Tens
of thousands of protestors looting, pillaging, wantonly destroying property,
chanting anti-government slogans, and cursing the president. The images are not
pretty, as even the mainstream media are finally covering the monumental story.
With obvious regret that it isn’t the Tea Partiers being covered, international
media are reporting the meltdown of a socialistic economic system.
The
president of Greece has warned that his country stands on the “brink of the
abyss” as anti-government mobs protest government efforts to reduce government
spending, entitlements, and wealth redistribution. The mob is comprised of
employees of the government they’re protesting. Civil servants and public
employee unions have mobilized in opposition to governmental efforts at
curtailing spending.
Even
though Greece is relatively small on the global economic scale, it figures
prominently as the portent of eventual European Union dissolution. The nation
has only 11.3 million people, and its GDP is estimated at roughly $333 billion.
Thanks to EU and U.S. taxpayers, Greece is in the process of being bailed out.
First indicated at $60 billion, then $100 billion, then $120 billion, and
finally $150 billion is now being promised by the U.S. funded International
Monetary Fund and EU member nations to bail out the nation.
It’s
impossible to know where this will all end. Portugal, Spain, and Italy are in
nearly as bad of shape, as their appetite for spending has also far exceeded
their ability to generate the revenue to finance it all.
Some
states in the U.S. are in just about as serious of financial disorder.
California, New Jersey, and New York are not in much better shape than Greece,
and will undoubtedly be beating a path to Capital Hill to panhandle Congress on
behalf of their debt-laden state coffers.

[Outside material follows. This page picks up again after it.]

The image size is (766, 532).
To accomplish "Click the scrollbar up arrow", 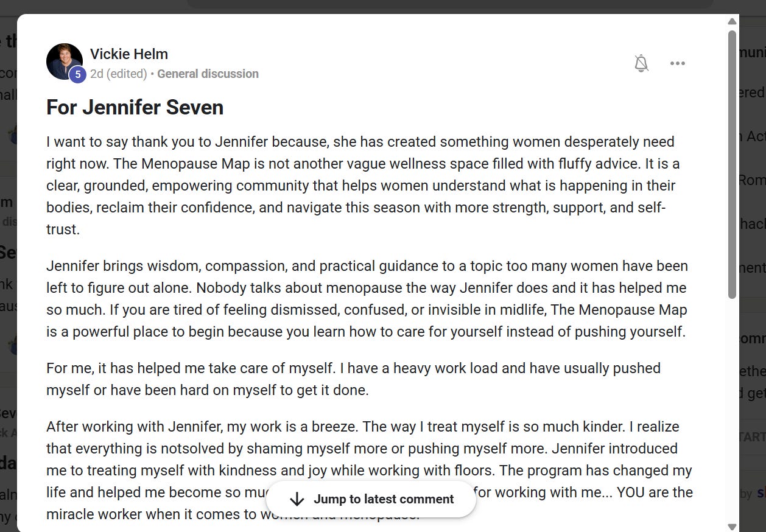I will point(732,21).
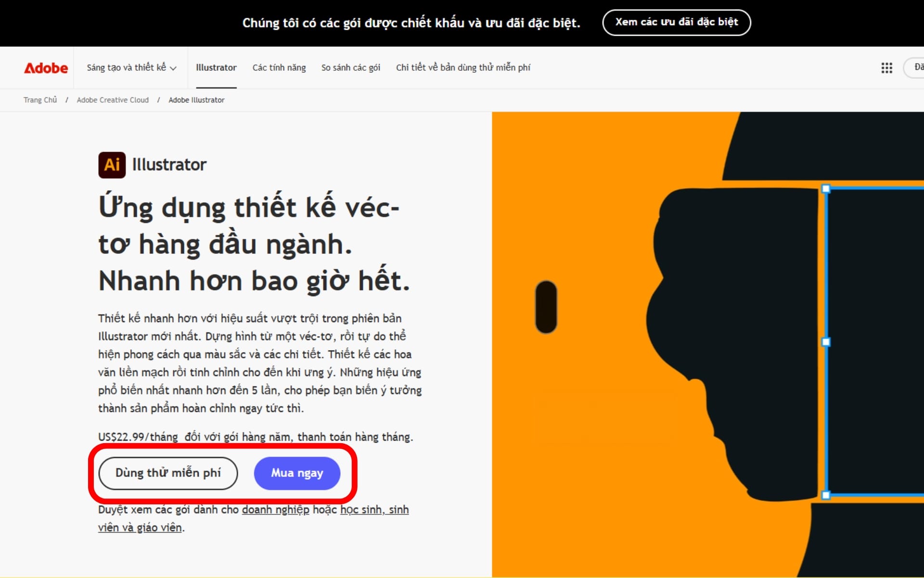Open the Các tính năng tab
Image resolution: width=924 pixels, height=578 pixels.
279,68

Taxpayers will be hit up yet again to
bail out those who have no logical grasp of reality or comprehension of simple
laws of economics who have sought to create dependency on the government at the
expense of those who really produce.
One
of the most pathetic aspects of this mess is the fact that even the United
State of America is rapidly approaching that same break-point. The Social
Democrats in the European countries most in trouble have not only spent their
nations to the brink of bankruptcy, but their promises for entitlements and
continued wealth redistribution ensure financial instability and sovereign
insolvency at some point in the future.
Our
Social Democrats in Washington have proven as adept at illogical financial
excess and fuzzy math as their European counterparts. Not surprisingly, since
they took control of Congress in 2006, the nation has lurched into a left wing
nose-dive. If not corrected by a more reasoned and logical congress in
November, the U.S. will be facing the same prospects as Greece, yet with much
more catastrophic consequences. A report issued in March by the Congressional
Budget Office indicates that Obama’s 2011 budget will generate nearly $10
trillion in cumulative budget deficits over the next 10 years, $1.2 trillion
more than the administration projected!
Over
a third of Greeks work for their government, a figure not that far out of the
realm of possibility for the U.S. The “stimulus” from last year has proven to
be stimulative only to government growth. And like their Greek counterparts,
American civil servants are the most represented segment of the workforce
organized into unions. And as economic historian John Steele Gordon points out,
“Federal workers now earn, in wages and benefits, about twice what their
private-sector equivalents get paid. Government workers often have Cadillac
health plans and retirement benefits far above the private sector average: 80
percent of public-sector workers have pension benefits, only 50 percent in the
private sector. Many can retire at age 50.” While private employers were
shedding jobs during the recession, state and local governments hired 110,000
new workers.
Mona
Charen, in a Wall Street Journal column noted last week, “And in a corrupt
feedback loop that may not be so very different after all from the Greek
practice, public employee unions give generously to Democratic candidates, both
in cash contributions and by manning phone banks, getting out the vote, and so
on. It's no coincidence that the states with the most powerful public sector
unions -- New Jersey, California, and New York -- are facing the most severe
budget crises.”
The
nations’ politicians have got to get a grasp of reality, shake off the
imprudent and fallacious Keynesian notion of a nation spending itself out of a
recession. And unlike the
anti-government demonstrators in Greece, who are employees of the state and are
fighting for continued excess, American Tea Party demonstrators are speaking
out in opposition to the kind of spending that is giving new meaning to “Greek
ruins,” in hopes of staving off the same fate in our country. The Social
Democrats in our Congress, of both parties, must be removed from office and
replaced with people who know how to balance a checkbook.